Task description -
Counting the line with "October 2013 (576, 823)" as the last one, copy out the lines of the data exactly from the first onward.

☆ ☆ ☆ ☆

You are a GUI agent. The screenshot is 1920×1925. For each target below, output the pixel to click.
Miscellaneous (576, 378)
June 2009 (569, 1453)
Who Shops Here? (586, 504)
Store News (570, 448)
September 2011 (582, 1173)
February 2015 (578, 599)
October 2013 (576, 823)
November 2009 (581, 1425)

☆ ☆ ☆ ☆

Answer to the exercise -
You are a GUI agent. The screenshot is 1920×1925. For each target below, output the pixel to click.
Miscellaneous (576, 378)
June 2009 (569, 1453)
Who Shops Here? (586, 504)
Store News (570, 448)
September 2011 (582, 1173)
February 2015 (578, 599)
October 2013 (576, 823)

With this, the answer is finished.